江尻 チーム作りは今年だけではなくて。考え通りのチームになってきたと思ってるので、今年の成績に別に驚きはないし、当然かなと思ってます。ただ、シーズン前の記者の予想順位で我々は中位かその下くらいだったので、さびしいなとは思ってましたけど(笑い)。

そして東京VのJ1昇格を決定的にしたと言っても過言ではないのが、昨季途中の城福浩監督招聘(しょうへい)だ。同監督のもと、東京Vはこれまで弱点とされていた守備を徹底的に強化した。

江尻 城福監督にもそれなりにお金は出してますけど「本当にこれで来てくれるの?」っていう額。でも監督はそこよりも仕事の中身に魅力を感じて引き受けてくれたんだと思う。ウチは今、現場と強化が本当に1つになっている。当然、監督には厳しいことはいつも言われてますけど、僕の話も聞いてくれる。そういう監督さんですし、ヴェルディに欠けていた守備のしっかりとしたベースを、ちゃんと作ってくれた。

江尻氏は、クラブが勝つには職員全員の意識が1つになることが大事だという。だからこそ補強や環境整備等、何でも言語化、数値化してきちんと説明する。そうやって今季チームのキーマンとなっている斎藤功佑や宮原和也、中原輝らも獲得してきた。

江尻 なんで(選手獲得のための)人件費を上げなければいけないのか。そういうところもちゃんと説明しないといけない。ときには選手にも、スタッフにも共有できる部分はする。隠し事でやるのではなくて、今こんな状況だけど良くなっていけばもっと変われるよっていうところは話すべきだと思います。クエスチョンマークを取り除けるようにしていくのが大事。

それは選手に対してもそうで、江尻氏は今年9月末から10月の頭にかけて、選手全員との面接を行った。

江尻 「クラブがサポートしてくれている」という意見がすごく多かった。「もっとこうして欲しい」っていう選手も当然います。でも現状、クラブが努力はしてくれてるっていう選手からの言葉を聞いたときに、この仕事をやってきてよかったなって思いました。

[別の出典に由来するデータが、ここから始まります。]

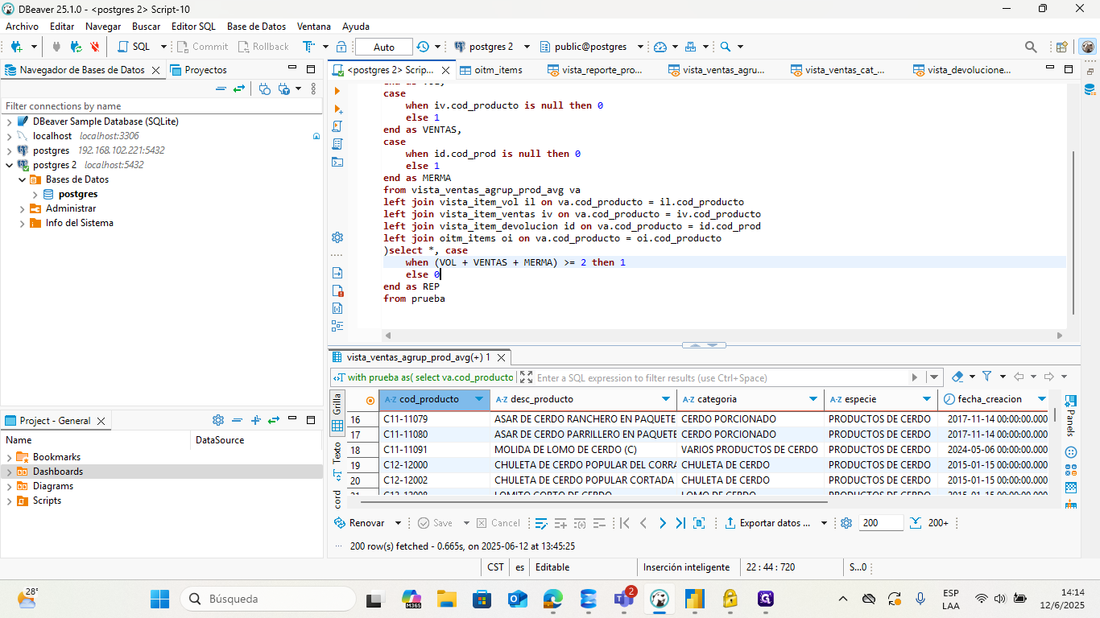Collapse the Bases de Datos folder

(x=23, y=179)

「ジェフの江尻」が名実ともに「ヴェルディの江尻」となった。

江尻 僕がここに来て最初に考えたのは、やっぱりクラブの歴史を尊重して、僕がそこに入るということ。千葉の江尻がヴェルディの江尻になれるぐらい、ヴェルディを尊重して。ただ、その中で自分が任されて強化をやるのであれば、こういうチーム作りをするという哲学は持ってやるべきだと。栄光の歴史があることはある意味難しくて、それがあるために変わるっていうところに対応できないこともある。だから僕は「変わることに恐れて一歩踏み出せない」ではなく「変わっていくことを前向きに捉えられる」ようなチーム作りをしてきたつもり。自分自身も変わったつもりだし、それにあぐらをかいてるのであれば、そうさせないようにクラブを整えるのが僕の仕事だと思っています。

 

◆江尻篤彦(えじり・あつひこ)1967年(昭42)7月12日、静岡生まれ。MF。清水商業(現在は庵原高校と合併し清水桜が丘高に)3年時に主将として全国高校選手権初優勝。明大を経て1990年に古河電工(現ジェフ千葉)に入団。Jリーグが開幕した1993年には日本代表にも選ばれた。Jでは千葉一筋で193試合24得点をマーク。引退後は千葉のコーチ、監督、新潟のコーチ、世代別日本代表コーチなどを務め、20年1月に東京V強化部長に就任した。